Objective: Copy everything from the line containing "Select blue marker 6 below Info Desk" down to the end of the listing below, reproducing each line without changes, and leave the pictures out of your copy.

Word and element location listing

○ ○ ○ ○

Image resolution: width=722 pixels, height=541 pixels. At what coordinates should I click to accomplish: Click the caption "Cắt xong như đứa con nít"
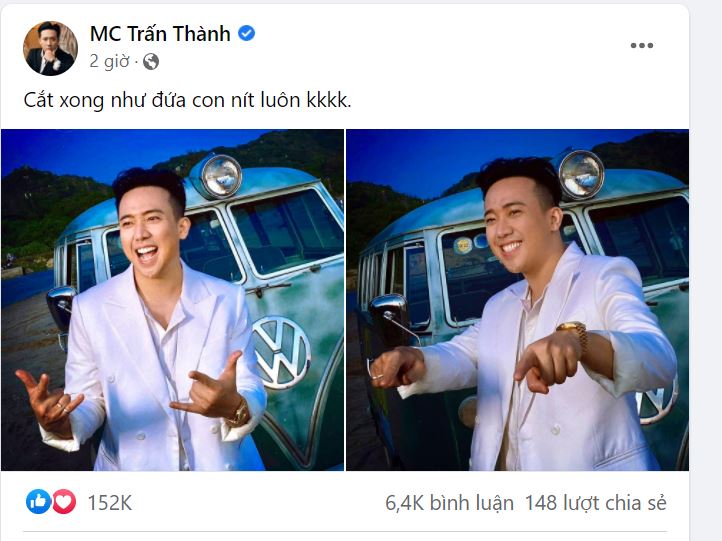coord(140,99)
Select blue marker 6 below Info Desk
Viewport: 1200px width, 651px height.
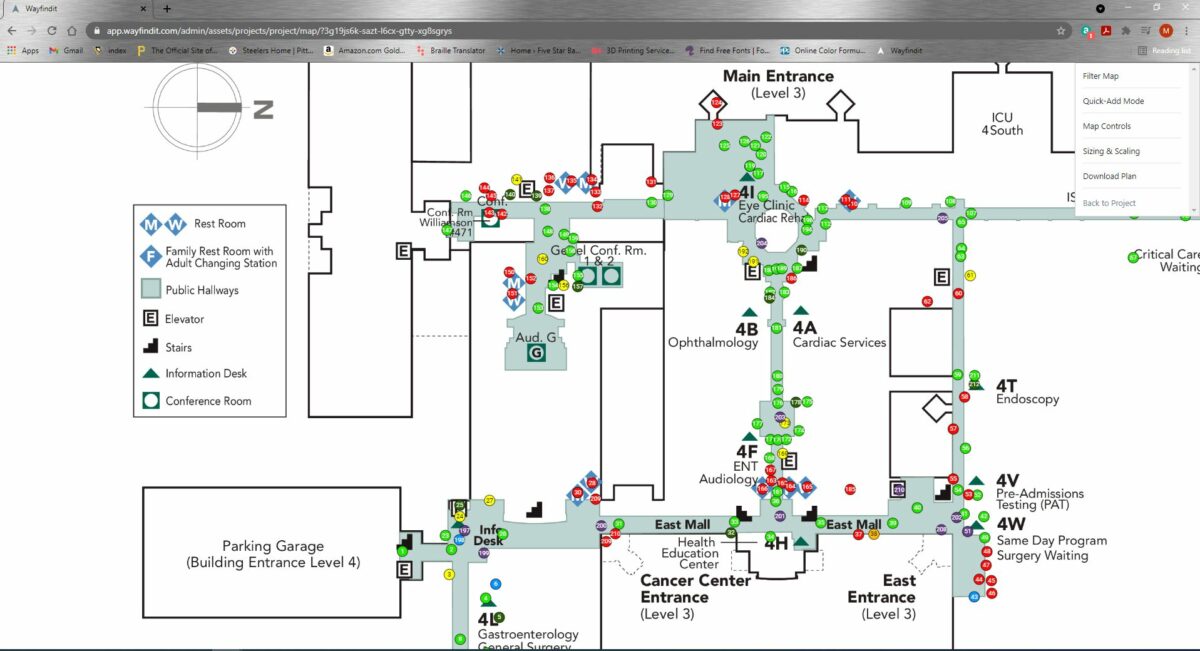(496, 584)
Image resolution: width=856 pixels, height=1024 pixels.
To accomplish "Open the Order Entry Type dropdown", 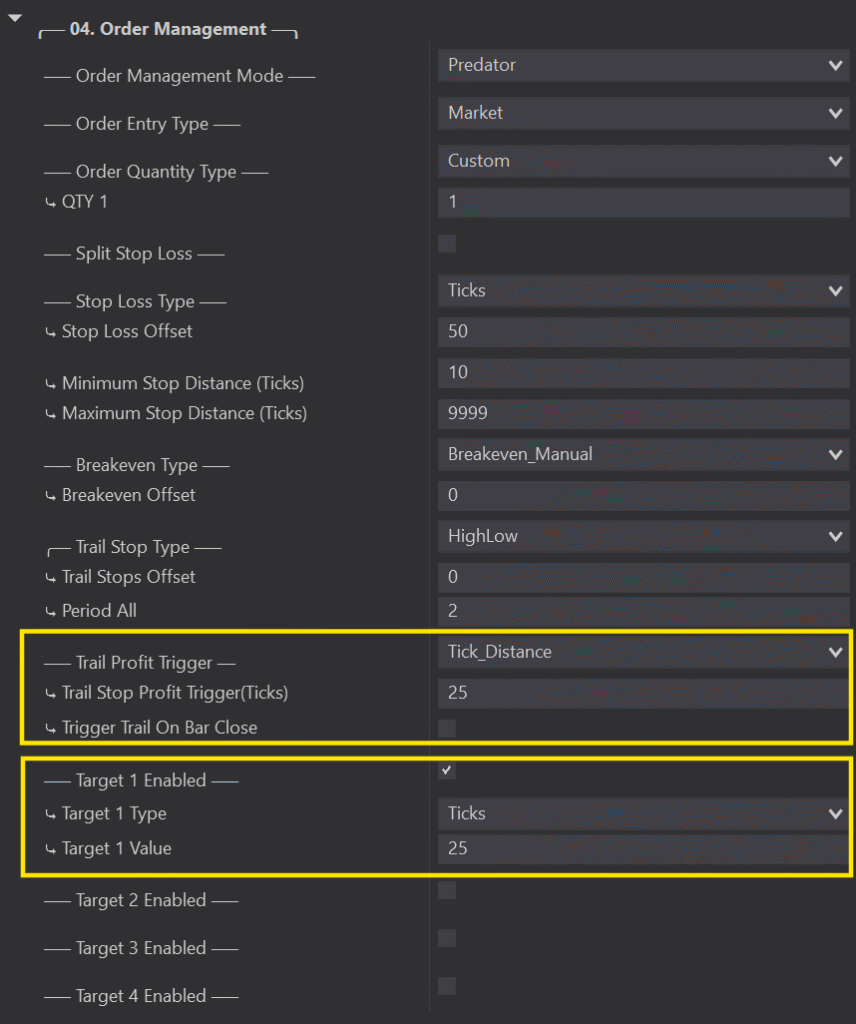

○ ○ ○ ○

Response below:
Select blue marker 6 below Info Desk
Viewport: 1200px width, 651px height.
(496, 584)
Image resolution: width=856 pixels, height=1024 pixels.
To accomplish "Open the Order Entry Type dropdown", 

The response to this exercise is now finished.